__ABOUT THIS TASK__
Nothing but an exact copy is wanted: the line with "This screenshot has width=762, height=608." and each line after it in the data below, last line included.

(EXTRACTED INFORMATION Opens)

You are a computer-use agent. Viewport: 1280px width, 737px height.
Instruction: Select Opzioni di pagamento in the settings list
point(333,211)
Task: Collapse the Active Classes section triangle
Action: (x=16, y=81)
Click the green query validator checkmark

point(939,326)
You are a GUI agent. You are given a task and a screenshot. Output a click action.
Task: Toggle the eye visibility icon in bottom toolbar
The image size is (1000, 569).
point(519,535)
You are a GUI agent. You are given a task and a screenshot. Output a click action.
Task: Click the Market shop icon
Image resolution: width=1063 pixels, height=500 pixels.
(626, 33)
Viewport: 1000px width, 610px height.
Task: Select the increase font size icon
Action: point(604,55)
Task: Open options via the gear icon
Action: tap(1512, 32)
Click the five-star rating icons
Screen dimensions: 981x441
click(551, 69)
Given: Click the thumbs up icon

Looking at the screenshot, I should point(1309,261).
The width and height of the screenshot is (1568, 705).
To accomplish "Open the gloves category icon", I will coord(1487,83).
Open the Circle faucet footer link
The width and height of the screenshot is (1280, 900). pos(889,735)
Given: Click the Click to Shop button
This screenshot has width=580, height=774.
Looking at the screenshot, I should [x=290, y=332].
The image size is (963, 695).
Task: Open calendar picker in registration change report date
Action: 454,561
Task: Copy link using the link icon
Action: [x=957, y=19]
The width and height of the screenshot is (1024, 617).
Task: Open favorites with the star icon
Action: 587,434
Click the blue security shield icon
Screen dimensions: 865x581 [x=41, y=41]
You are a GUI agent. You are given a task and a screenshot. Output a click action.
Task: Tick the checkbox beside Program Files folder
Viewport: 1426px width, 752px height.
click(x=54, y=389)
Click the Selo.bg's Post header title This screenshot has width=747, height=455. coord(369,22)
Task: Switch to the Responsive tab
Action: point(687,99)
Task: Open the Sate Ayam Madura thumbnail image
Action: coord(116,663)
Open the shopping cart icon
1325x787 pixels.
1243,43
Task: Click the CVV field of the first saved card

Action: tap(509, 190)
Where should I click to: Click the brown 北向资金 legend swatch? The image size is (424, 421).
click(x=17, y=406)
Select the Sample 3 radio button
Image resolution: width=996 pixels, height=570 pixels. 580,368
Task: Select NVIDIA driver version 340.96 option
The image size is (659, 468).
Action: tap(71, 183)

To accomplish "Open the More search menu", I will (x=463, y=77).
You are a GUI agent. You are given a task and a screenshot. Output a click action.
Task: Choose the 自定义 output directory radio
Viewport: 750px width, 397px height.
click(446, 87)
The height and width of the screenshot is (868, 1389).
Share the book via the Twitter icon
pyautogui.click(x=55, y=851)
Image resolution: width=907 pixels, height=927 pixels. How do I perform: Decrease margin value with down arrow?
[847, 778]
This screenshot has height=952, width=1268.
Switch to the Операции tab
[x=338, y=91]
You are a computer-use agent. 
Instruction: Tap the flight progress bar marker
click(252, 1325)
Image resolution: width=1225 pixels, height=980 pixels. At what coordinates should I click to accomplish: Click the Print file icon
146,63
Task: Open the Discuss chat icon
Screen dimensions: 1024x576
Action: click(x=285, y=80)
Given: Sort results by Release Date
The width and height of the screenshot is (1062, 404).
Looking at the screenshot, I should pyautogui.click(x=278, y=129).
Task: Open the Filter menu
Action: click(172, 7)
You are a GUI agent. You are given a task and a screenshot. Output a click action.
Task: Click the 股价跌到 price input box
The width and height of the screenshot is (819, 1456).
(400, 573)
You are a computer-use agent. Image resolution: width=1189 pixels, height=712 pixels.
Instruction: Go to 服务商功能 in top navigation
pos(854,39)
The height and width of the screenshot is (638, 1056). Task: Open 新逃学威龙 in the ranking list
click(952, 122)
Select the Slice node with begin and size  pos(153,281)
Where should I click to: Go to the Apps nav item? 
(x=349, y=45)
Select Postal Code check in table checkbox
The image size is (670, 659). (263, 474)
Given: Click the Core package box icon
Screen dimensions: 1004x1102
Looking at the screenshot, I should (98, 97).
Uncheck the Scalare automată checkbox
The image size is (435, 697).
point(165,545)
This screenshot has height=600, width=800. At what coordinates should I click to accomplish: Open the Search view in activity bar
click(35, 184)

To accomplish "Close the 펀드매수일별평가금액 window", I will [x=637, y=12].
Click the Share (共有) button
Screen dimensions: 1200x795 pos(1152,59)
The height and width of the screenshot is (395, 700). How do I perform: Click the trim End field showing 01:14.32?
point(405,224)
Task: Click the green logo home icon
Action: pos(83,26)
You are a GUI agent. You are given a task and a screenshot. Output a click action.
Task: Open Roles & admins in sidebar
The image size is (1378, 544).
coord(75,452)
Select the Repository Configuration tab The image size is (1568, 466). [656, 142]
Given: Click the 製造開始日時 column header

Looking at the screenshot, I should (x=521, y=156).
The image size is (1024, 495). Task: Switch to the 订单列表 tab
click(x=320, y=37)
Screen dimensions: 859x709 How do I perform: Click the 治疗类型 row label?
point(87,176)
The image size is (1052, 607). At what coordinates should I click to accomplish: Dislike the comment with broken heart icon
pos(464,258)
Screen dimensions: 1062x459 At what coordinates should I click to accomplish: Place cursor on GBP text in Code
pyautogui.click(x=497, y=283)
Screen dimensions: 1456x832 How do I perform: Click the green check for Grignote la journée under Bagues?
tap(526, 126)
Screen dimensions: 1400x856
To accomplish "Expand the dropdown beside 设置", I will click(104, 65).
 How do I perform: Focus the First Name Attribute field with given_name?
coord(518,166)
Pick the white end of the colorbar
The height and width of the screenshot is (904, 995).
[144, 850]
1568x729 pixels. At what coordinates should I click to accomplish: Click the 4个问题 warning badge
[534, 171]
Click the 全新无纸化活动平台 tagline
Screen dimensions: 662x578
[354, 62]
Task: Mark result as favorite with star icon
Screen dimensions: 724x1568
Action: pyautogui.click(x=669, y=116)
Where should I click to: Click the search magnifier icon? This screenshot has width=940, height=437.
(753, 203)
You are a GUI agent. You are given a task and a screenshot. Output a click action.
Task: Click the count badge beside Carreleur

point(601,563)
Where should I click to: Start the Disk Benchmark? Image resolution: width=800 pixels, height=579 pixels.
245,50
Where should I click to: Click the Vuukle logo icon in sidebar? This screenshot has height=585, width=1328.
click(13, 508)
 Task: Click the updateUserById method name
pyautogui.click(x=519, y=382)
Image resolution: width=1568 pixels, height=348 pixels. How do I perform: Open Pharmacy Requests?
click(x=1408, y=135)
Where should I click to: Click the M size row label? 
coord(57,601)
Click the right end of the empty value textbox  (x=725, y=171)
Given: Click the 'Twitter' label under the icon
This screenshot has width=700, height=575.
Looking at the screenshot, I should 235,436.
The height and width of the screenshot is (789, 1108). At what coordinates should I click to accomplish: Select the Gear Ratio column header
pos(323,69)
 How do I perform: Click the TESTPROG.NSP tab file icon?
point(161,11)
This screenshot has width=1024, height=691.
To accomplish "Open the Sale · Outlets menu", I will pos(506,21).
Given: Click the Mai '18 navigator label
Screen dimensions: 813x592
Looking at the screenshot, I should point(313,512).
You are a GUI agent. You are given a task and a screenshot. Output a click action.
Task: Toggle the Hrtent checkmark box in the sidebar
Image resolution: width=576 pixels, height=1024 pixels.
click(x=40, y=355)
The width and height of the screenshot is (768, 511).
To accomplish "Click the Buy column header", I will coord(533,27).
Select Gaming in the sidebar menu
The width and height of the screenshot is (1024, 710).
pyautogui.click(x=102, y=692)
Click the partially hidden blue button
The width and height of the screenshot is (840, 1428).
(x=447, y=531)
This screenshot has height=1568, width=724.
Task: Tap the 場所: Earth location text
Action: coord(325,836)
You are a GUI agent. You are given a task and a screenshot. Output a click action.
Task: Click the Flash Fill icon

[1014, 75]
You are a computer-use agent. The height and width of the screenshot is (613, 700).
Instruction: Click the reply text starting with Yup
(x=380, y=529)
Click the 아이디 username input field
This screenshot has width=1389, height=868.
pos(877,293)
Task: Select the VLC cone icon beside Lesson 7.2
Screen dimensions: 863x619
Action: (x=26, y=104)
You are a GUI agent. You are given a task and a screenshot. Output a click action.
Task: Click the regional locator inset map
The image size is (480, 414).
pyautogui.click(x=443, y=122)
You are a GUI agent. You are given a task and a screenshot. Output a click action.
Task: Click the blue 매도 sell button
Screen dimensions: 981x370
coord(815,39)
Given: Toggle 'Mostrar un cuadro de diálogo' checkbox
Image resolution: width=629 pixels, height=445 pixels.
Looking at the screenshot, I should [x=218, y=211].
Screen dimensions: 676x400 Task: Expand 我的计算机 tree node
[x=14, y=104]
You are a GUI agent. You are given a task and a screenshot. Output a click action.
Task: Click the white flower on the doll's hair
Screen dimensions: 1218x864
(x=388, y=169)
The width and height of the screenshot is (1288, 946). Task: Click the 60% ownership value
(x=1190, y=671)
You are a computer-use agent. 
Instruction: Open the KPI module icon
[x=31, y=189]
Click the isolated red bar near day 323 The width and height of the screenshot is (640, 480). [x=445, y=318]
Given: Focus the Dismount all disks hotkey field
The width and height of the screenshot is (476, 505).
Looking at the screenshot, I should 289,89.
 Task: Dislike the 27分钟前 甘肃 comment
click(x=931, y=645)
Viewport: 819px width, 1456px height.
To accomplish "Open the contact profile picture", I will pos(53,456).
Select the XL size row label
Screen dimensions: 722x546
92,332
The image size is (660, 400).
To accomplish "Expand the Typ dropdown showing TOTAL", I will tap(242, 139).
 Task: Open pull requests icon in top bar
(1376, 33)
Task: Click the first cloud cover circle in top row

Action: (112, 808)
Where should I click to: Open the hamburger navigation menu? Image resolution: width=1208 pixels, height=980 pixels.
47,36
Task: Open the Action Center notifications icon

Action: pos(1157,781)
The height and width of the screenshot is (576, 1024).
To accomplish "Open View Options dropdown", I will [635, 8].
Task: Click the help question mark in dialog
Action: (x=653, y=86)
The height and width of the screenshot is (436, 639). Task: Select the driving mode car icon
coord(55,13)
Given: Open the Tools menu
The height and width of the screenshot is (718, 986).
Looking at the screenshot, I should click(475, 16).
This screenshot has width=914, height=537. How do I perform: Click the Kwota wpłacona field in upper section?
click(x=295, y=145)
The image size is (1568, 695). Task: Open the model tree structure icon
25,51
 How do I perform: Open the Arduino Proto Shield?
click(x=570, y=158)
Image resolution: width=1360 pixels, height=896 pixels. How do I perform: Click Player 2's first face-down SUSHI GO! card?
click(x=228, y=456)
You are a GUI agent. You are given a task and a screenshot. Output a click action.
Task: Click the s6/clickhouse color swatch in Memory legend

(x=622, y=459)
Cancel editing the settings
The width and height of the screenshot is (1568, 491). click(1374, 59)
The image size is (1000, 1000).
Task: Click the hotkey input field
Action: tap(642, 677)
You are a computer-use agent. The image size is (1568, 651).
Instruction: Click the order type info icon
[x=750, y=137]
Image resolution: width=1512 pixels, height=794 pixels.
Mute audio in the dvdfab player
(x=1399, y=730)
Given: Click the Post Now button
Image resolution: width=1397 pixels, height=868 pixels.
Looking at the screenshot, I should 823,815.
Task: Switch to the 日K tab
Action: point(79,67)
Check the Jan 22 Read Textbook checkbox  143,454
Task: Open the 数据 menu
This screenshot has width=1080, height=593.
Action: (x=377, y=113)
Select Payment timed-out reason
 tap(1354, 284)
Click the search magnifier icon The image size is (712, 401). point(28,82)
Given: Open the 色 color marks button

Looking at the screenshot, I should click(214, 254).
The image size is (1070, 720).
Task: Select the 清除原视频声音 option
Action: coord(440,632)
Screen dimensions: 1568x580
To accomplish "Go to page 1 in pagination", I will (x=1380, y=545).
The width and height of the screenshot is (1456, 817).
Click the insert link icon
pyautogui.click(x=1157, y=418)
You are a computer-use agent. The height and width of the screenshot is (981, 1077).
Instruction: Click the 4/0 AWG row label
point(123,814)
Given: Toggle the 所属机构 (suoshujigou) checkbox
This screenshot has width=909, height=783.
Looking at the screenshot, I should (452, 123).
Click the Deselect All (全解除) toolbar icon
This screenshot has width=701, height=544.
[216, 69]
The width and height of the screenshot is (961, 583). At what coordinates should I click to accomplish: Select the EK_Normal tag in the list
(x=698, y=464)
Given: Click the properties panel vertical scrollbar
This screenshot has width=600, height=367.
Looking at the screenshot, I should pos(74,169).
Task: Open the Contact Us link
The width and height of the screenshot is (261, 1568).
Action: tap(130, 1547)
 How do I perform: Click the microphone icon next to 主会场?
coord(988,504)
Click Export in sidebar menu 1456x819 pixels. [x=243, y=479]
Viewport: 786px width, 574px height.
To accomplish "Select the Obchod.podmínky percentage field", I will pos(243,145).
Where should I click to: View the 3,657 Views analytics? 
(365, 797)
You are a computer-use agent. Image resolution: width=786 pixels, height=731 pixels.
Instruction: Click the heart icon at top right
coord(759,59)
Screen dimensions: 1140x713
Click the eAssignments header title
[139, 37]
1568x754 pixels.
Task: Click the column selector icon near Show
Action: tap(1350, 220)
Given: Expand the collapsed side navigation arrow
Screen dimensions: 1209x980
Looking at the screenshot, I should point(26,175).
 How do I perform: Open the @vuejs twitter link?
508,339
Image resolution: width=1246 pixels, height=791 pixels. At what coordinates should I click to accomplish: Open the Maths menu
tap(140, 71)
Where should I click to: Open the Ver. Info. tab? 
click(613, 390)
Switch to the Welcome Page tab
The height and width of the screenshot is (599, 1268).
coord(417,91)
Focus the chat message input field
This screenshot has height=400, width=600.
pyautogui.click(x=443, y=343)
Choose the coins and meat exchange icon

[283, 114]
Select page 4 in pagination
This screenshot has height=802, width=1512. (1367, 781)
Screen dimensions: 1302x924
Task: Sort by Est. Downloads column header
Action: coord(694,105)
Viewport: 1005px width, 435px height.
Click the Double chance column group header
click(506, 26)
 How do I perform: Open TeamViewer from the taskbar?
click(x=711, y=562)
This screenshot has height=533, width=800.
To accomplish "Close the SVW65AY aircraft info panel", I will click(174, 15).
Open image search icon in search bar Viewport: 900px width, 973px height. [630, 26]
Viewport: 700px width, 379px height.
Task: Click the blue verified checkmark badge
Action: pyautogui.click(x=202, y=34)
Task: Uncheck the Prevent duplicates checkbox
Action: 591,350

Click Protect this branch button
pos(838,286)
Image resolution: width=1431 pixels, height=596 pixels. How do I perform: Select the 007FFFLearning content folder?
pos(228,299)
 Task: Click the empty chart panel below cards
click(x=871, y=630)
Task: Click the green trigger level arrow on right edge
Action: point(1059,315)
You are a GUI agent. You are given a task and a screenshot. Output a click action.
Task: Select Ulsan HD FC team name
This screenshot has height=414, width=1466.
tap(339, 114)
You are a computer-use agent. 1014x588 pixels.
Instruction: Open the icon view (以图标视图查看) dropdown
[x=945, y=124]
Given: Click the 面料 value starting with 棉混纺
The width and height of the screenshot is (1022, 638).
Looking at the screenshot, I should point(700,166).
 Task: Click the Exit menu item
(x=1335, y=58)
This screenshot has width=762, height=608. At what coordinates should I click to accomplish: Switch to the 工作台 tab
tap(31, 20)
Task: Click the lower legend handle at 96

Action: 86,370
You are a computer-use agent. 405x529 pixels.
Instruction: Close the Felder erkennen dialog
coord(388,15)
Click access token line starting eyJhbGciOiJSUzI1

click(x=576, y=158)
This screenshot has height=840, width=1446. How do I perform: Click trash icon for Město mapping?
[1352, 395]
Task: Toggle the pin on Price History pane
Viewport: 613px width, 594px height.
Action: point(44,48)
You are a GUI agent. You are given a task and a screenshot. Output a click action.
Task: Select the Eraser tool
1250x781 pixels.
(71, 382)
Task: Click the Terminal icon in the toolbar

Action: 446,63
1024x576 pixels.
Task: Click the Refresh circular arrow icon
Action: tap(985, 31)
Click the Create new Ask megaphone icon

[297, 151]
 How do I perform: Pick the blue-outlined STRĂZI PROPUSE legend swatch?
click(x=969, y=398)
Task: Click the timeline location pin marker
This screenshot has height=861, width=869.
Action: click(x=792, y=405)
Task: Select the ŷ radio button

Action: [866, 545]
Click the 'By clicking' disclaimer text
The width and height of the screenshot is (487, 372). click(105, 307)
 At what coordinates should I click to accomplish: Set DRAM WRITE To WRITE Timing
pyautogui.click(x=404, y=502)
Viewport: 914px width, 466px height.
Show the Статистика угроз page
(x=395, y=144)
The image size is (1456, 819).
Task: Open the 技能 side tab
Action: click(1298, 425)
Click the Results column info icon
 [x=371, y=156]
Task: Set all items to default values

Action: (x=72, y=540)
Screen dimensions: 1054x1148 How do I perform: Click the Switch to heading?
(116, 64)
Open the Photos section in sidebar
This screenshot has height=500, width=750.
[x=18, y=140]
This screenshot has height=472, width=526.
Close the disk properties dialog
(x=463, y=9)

(EXTRACTED INFORMATION Closes)

__RESULT__
This screenshot has width=762, height=608. At what coordinates should I click to accomplish: Switch to the 工作台 tab
tap(31, 20)
Task: Click the lower legend handle at 96

Action: 86,370
You are a computer-use agent. 405x529 pixels.
Instruction: Close the Felder erkennen dialog
coord(388,15)
Click access token line starting eyJhbGciOiJSUzI1

click(x=576, y=158)
This screenshot has height=840, width=1446. How do I perform: Click trash icon for Město mapping?
[1352, 395]
Task: Toggle the pin on Price History pane
Viewport: 613px width, 594px height.
Action: point(44,48)
You are a GUI agent. You are given a task and a screenshot. Output a click action.
Task: Select the Eraser tool
1250x781 pixels.
(71, 382)
Task: Click the Terminal icon in the toolbar

Action: 446,63
1024x576 pixels.
Task: Click the Refresh circular arrow icon
Action: tap(985, 31)
Click the Create new Ask megaphone icon

[297, 151]
 How do I perform: Pick the blue-outlined STRĂZI PROPUSE legend swatch?
click(x=969, y=398)
Task: Click the timeline location pin marker
This screenshot has height=861, width=869.
Action: click(x=792, y=405)
Task: Select the ŷ radio button

Action: [866, 545]
Click the 'By clicking' disclaimer text
The width and height of the screenshot is (487, 372). click(105, 307)
 At what coordinates should I click to accomplish: Set DRAM WRITE To WRITE Timing
pyautogui.click(x=404, y=502)
Viewport: 914px width, 466px height.
Show the Статистика угроз page
(x=395, y=144)
The image size is (1456, 819).
Task: Open the 技能 side tab
Action: click(1298, 425)
Click the Results column info icon
 [x=371, y=156]
Task: Set all items to default values

Action: (x=72, y=540)
Screen dimensions: 1054x1148 How do I perform: Click the Switch to heading?
(116, 64)
Open the Photos section in sidebar
This screenshot has height=500, width=750.
[x=18, y=140]
This screenshot has height=472, width=526.
Close the disk properties dialog
(x=463, y=9)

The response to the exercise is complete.